◆ **SHORT PROBLEM**:
Reproduce every one of the entries below word for word, making no alterations of any kind.

**** AVAILABLE DATA ****

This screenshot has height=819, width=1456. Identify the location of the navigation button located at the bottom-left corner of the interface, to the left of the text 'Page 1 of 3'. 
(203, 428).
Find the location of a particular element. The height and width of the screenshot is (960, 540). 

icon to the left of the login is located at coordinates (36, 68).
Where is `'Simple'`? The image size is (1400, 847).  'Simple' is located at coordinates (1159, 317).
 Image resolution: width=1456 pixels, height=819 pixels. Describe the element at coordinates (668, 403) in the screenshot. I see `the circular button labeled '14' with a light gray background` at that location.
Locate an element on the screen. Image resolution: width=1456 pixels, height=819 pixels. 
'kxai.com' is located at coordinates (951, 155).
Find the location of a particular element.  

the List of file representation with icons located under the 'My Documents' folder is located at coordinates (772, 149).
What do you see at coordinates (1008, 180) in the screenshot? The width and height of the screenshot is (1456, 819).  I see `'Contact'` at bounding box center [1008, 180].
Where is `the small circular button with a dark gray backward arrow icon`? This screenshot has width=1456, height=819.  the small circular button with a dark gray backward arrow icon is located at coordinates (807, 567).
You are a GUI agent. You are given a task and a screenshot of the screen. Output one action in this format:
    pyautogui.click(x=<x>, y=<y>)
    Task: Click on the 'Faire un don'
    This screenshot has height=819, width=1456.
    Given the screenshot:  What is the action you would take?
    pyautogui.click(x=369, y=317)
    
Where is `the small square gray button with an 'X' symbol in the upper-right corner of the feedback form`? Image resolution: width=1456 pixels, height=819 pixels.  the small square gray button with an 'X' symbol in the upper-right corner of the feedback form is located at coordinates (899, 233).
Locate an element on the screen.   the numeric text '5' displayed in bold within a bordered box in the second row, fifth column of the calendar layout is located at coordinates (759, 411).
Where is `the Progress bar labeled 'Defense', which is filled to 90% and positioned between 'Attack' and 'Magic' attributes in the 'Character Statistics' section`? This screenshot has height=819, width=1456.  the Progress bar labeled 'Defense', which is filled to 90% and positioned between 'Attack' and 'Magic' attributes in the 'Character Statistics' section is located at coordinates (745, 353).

****

◆ **RESPONSE**:
This screenshot has height=819, width=1456. Identify the location of the navigation button located at the bottom-left corner of the interface, to the left of the text 'Page 1 of 3'. 
(203, 428).
Find the location of a particular element. The height and width of the screenshot is (960, 540). 

icon to the left of the login is located at coordinates (36, 68).
Where is `'Simple'`? The image size is (1400, 847).  'Simple' is located at coordinates (1159, 317).
 Image resolution: width=1456 pixels, height=819 pixels. Describe the element at coordinates (668, 403) in the screenshot. I see `the circular button labeled '14' with a light gray background` at that location.
Locate an element on the screen. Image resolution: width=1456 pixels, height=819 pixels. 
'kxai.com' is located at coordinates (951, 155).
Find the location of a particular element.  

the List of file representation with icons located under the 'My Documents' folder is located at coordinates (772, 149).
What do you see at coordinates (1008, 180) in the screenshot? The width and height of the screenshot is (1456, 819).  I see `'Contact'` at bounding box center [1008, 180].
Where is `the small circular button with a dark gray backward arrow icon`? This screenshot has width=1456, height=819.  the small circular button with a dark gray backward arrow icon is located at coordinates (807, 567).
You are a GUI agent. You are given a task and a screenshot of the screen. Output one action in this format:
    pyautogui.click(x=<x>, y=<y>)
    Task: Click on the 'Faire un don'
    This screenshot has height=819, width=1456.
    Given the screenshot:  What is the action you would take?
    pyautogui.click(x=369, y=317)
    
Where is `the small square gray button with an 'X' symbol in the upper-right corner of the feedback form`? Image resolution: width=1456 pixels, height=819 pixels.  the small square gray button with an 'X' symbol in the upper-right corner of the feedback form is located at coordinates (899, 233).
Locate an element on the screen.   the numeric text '5' displayed in bold within a bordered box in the second row, fifth column of the calendar layout is located at coordinates (759, 411).
Where is `the Progress bar labeled 'Defense', which is filled to 90% and positioned between 'Attack' and 'Magic' attributes in the 'Character Statistics' section`? This screenshot has height=819, width=1456.  the Progress bar labeled 'Defense', which is filled to 90% and positioned between 'Attack' and 'Magic' attributes in the 'Character Statistics' section is located at coordinates (745, 353).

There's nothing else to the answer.